Charles Scribner II (October 18, 1854 – April 19, 1930) was the president of Charles Scribner's Sons and a trustee at Skidmore College.

==Early life==
He was born in New York City on October 18, 1854. He was the son of Emma Elizabeth Blair (1827–1869) and Charles Scribner I.

==Career==
He joined his father's publishing company in 1875 after his Princeton graduation. When the other partners in the venture sold their stake to the family, the company was renamed Charles Scribner's Sons. In 1884, Scribner's younger brother, Arthur Hawley Scribner, joined Charles Scribner's Sons. The book publishing business was highly successful, and in 1886 Scribner's Magazine was relaunched. It too was a great success.
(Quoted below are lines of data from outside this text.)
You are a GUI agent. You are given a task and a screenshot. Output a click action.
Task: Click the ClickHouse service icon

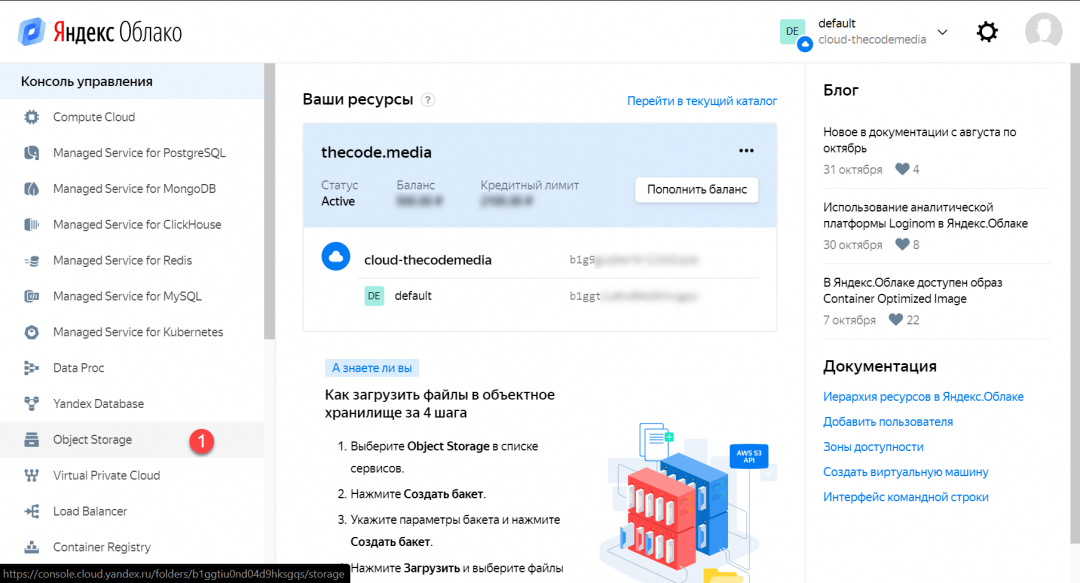coord(32,225)
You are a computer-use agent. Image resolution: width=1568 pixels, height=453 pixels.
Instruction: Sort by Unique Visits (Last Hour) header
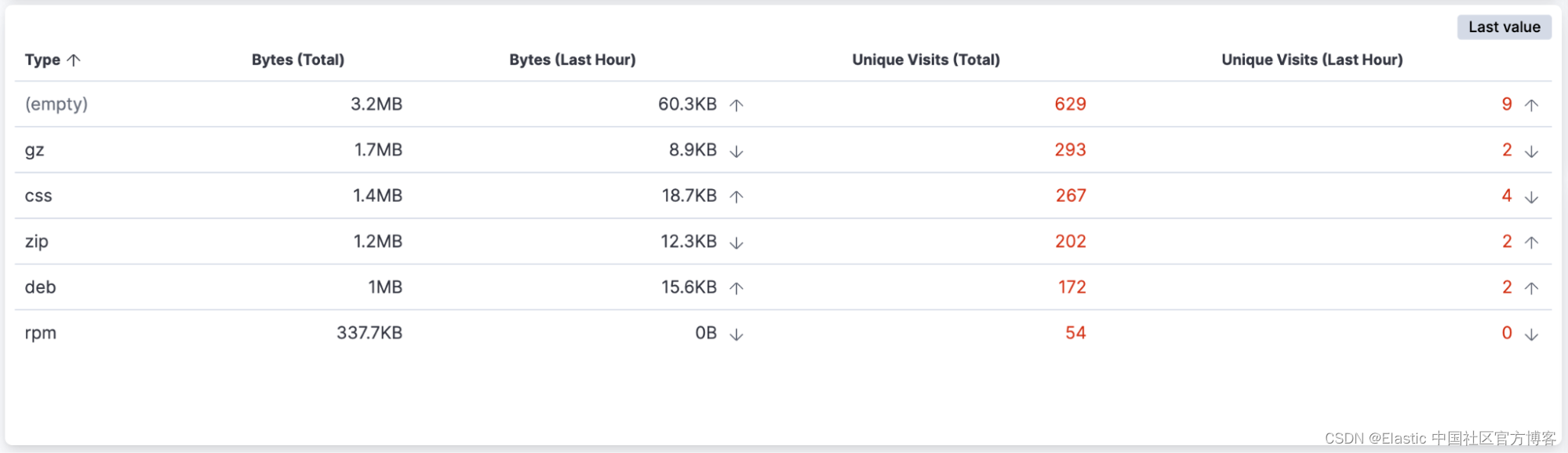(1312, 60)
In 1889, Scribner was a founding member of the American Publishers Association. He was a trustee at Skidmore College.

==Personal life==
In 1882, Scribner was married to Louise Flagg (1862–1948), a daughter of Amelia Louisa ( Hart) Flagg and Jared Bradley Flagg, an Episcopal priest and a notable painter. Scribner's brother-in-law, Ernest Flagg, was an architect and designed two Beaux-Arts buildings for the firm's New York headquarters. Together, Charles and Louise were the parents of:

- Louise Scribner (1883–1963), who married George Richard Delaplaine Schieffelin, son of George Richard Schieffelin and a grandson of U.S. Representative Isaac C. Delaplaine, in 1904. They divorced in 1941.
- Charles Scribner III (1890–1952), who married Vera Gordon Bloodgood, daughter of Hildreth Kennedy Bloodgood, in 1915.

He died on April 19, 1930.

===Legacy===
His summer house in Cornwall, New York, was later listed on the National Register of Historic Places.